I have no idea, and neither does anyone else. Mike Arrington, founder of Techcrunch, has a great story today "We're In A Terrible Blubble". It is insightful and entertaining. My view is that tech bubbles are a little like tides in the ocean, and a lot like earthquakes in California. You know they are going to happen like the cycle of tides, but like earthquakes you just don't know when.
Rich valuations for market leaders do not constitute a bubble. Bubble valuations happen when investors extrapolate the current state of growth to infinity. Or, when they extrapolate the valuation of the market leader to a tiny startup. For example, if Groupon is worth $6B, then my Copypon.com is worth at least 1% or $60M. Sorry, but that is not the way it works. The market leader has huge market share, higher margins, and much higher vaulation than the 2nd, 3rd, or 4th place player. Typically the top four companies in any market own 95% of the market. Everyone else fights for the remaining 5% of the market and loses; boat loads of money.

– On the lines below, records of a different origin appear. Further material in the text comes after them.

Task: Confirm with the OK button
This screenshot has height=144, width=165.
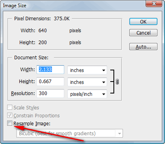Action: (143, 21)
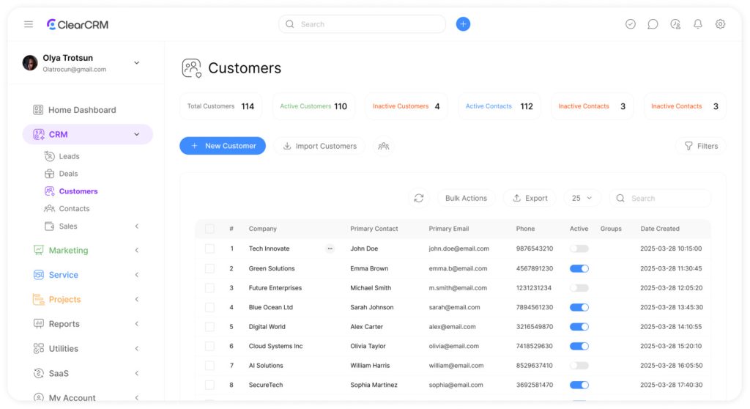Click the customer groups icon button
This screenshot has height=409, width=750.
[383, 146]
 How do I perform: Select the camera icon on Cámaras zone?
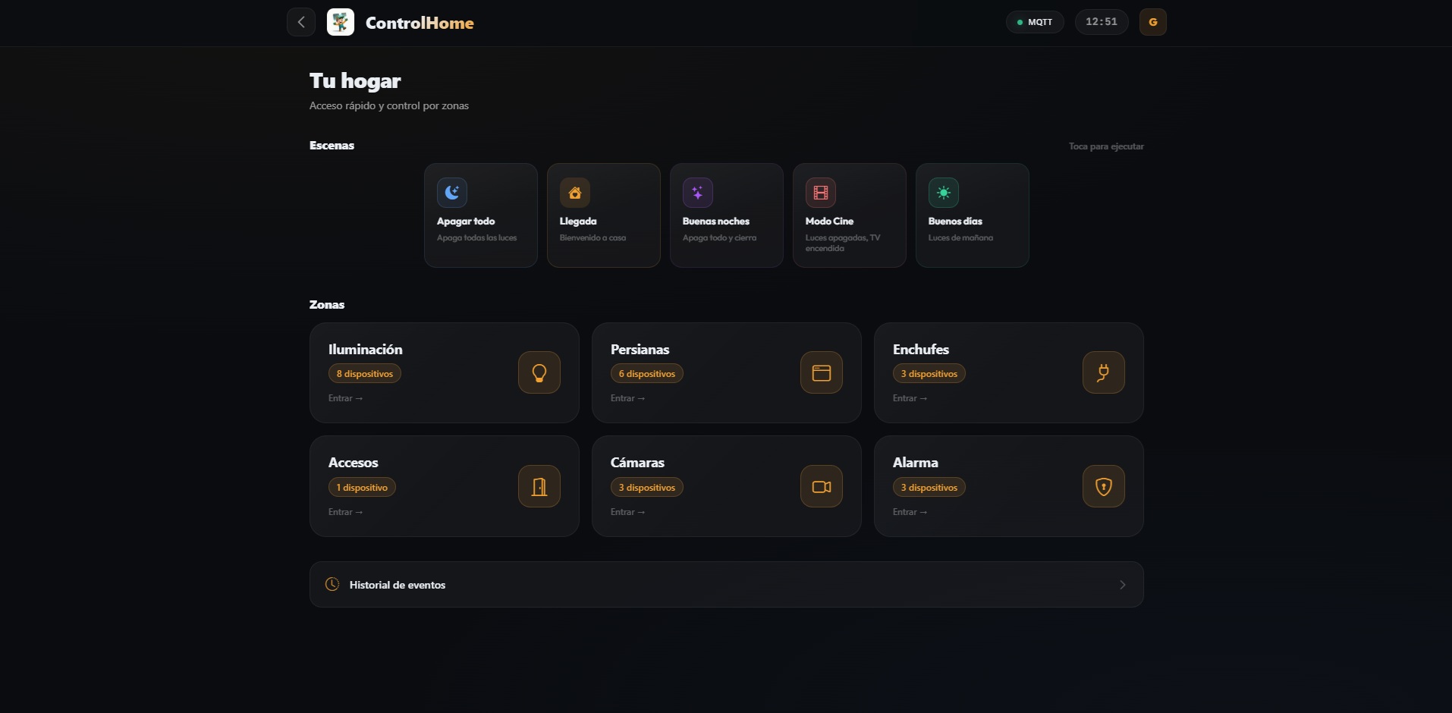click(821, 486)
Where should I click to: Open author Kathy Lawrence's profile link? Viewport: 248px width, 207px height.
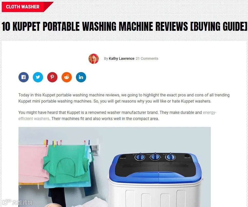point(122,58)
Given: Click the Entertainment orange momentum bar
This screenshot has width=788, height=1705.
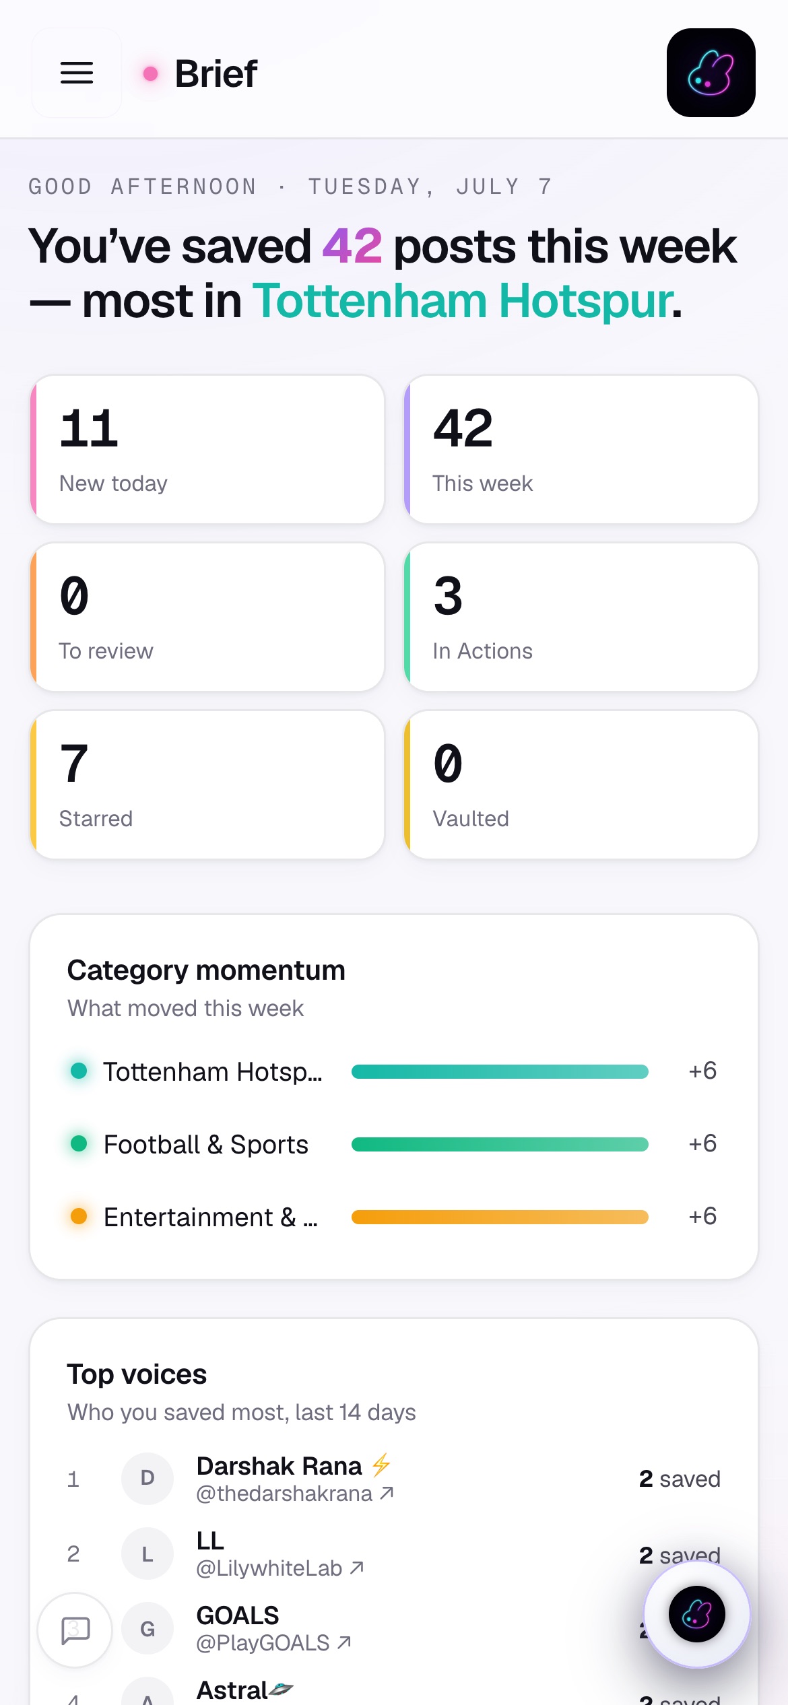Looking at the screenshot, I should point(500,1217).
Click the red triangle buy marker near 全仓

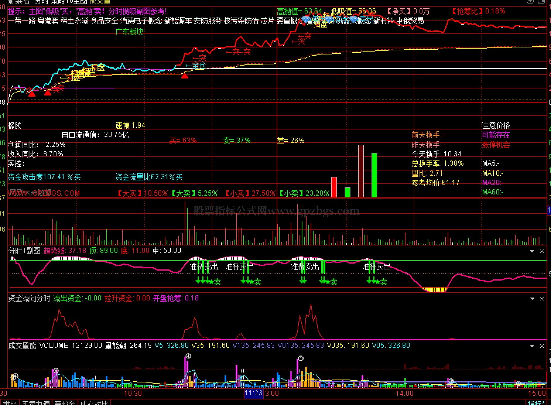pos(184,76)
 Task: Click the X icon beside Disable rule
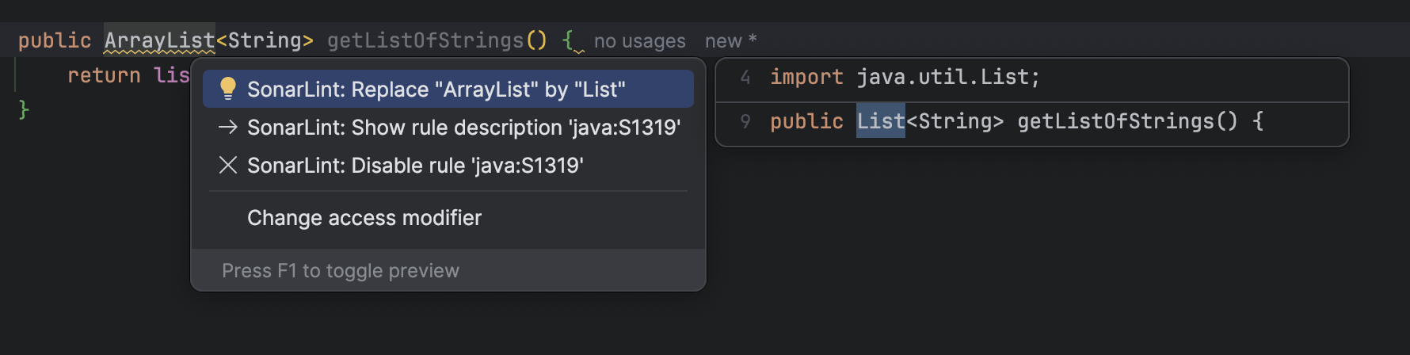click(x=228, y=165)
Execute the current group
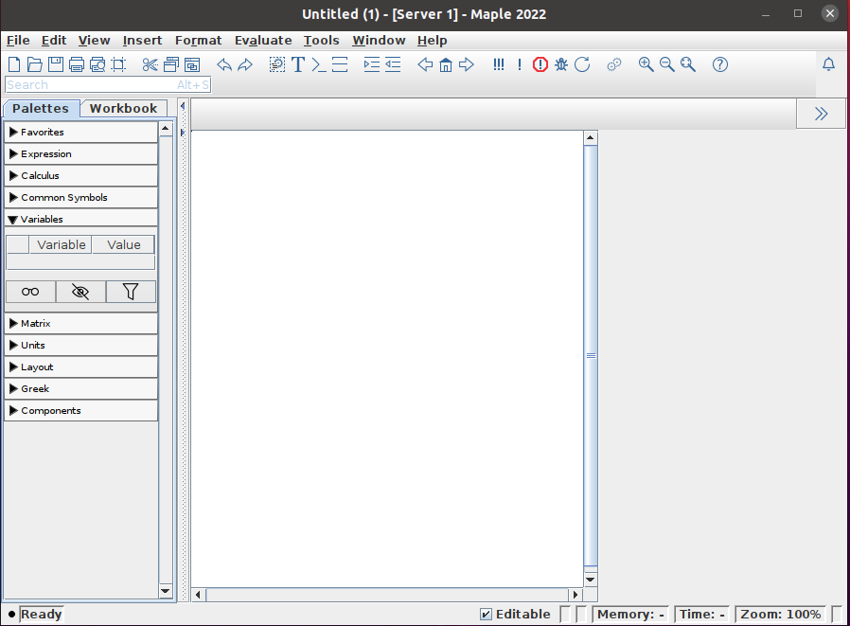 point(519,64)
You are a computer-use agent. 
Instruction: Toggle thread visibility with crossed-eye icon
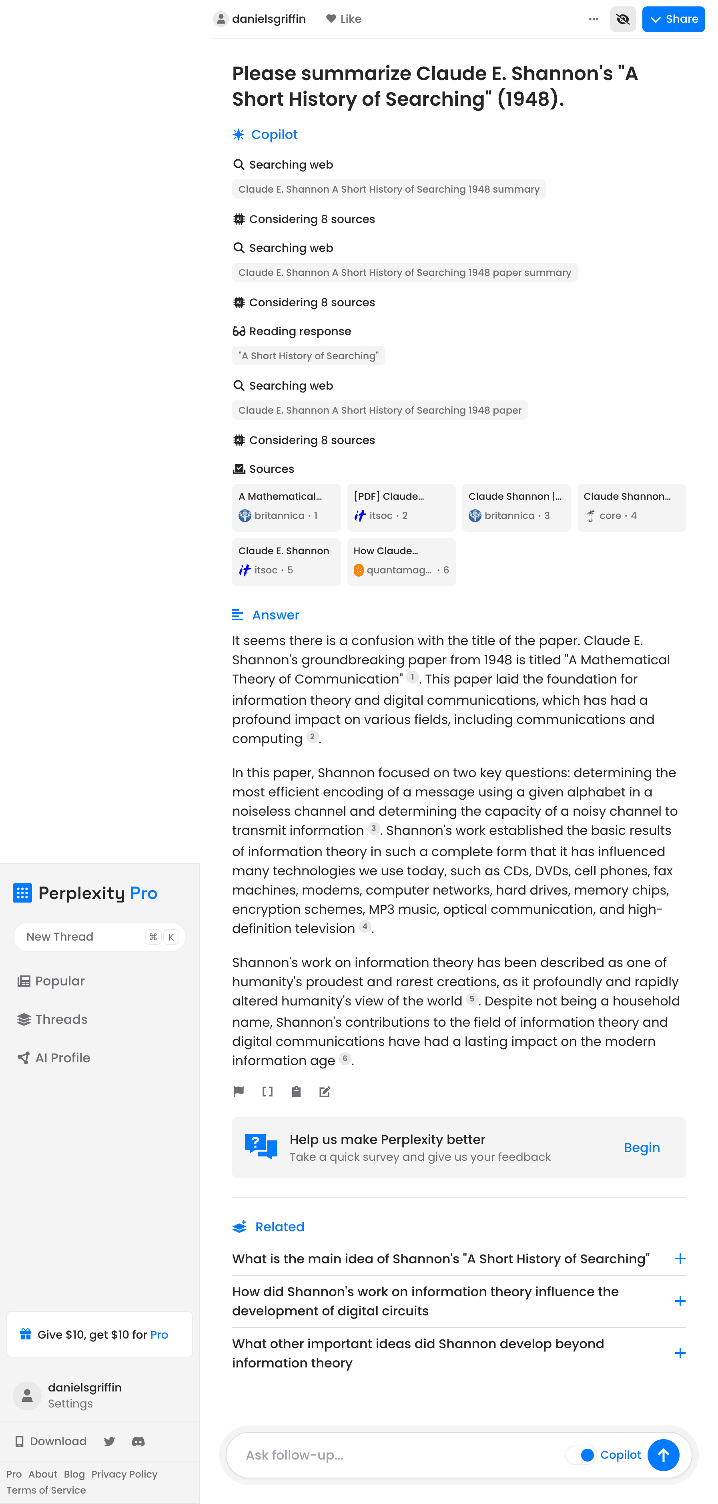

However, it is true that valuations are getting super rich, even for the market leaders. Just four months ago I wrote this;
Is there a bubble in seed stage investing? Critics point to Twitter raising $200M at a $3.7B valuation, and Facebook being valued at $35 Billion, or Groupon at $6B valuation just 6 months after raising a $135M round at a $1.35B valuation as evidence of a bubble. The Economist seems to think there is a bubble. Eye popping headlines, but the reality of seed stage investing is very different.
Twitter, Facebook, and Groupon are not seed stage investments. These are late rounds in companies with significant traction, user bases, and revenues. Are they overvalued? Maybe. But, the best properties always look too expensive. It is only years later that those high prices look pretty reasonable. Time will tell if that is the case here.
Today, just four months later, the valuation of Twitter is said to be over $7B, doubling in just four months. Facebook valuation is somewhere around $80B, again doubling in four months. These are private companies so the public doesn't know the revenues, profits, or growth rates of these companies. Public stock markets have huge supply and demand that establish real market values. Private secondary markets are thinly traded and highly volatile. Without real market data it is impossible to say if these are bubble dreams or justified valuations.
Bubbles, tides, and earthquakes - Markets always have up and down cycles. They are in constant motion like the tides in the ocean. As soon as one bubble bursts another starts to form somewhere else. Just like the tides. But, unlike the tides, bubbles don't build and pop in predictable cycles. They are more like earthquakes. We know one will happen eventually. We study seismic data to try to predict it. But the truth is no one knows when it will pop.
One major difference between the dot com bubble of 2000 and the current situation is who will be hurt when it bursts. Back in 2000 crazy companies with minimal revenue and zero profit were going IPO on the public stock markets. Inexperienced retail investors were spending their life savings buying up these stocks. They got slaughtered. Today these companies are private. Very experienced professional investors are buying positions. When the bubble bursts these guys will get hurt, but don't cry for them. Their net worth might drop from $100M to $90M, or from $1 Billion to $900 million. Wah, wah, wah. Nobody cares. Not even the investors losing the money. They are professionals and know it is part of the process.
So, there you have it. Don't worry about a tech bubble. Take advantage of it. Start a company and build it as fast as you can. In the end investors will make millions or maybe lose some. But you will have the experience of a lifetime. Go for it!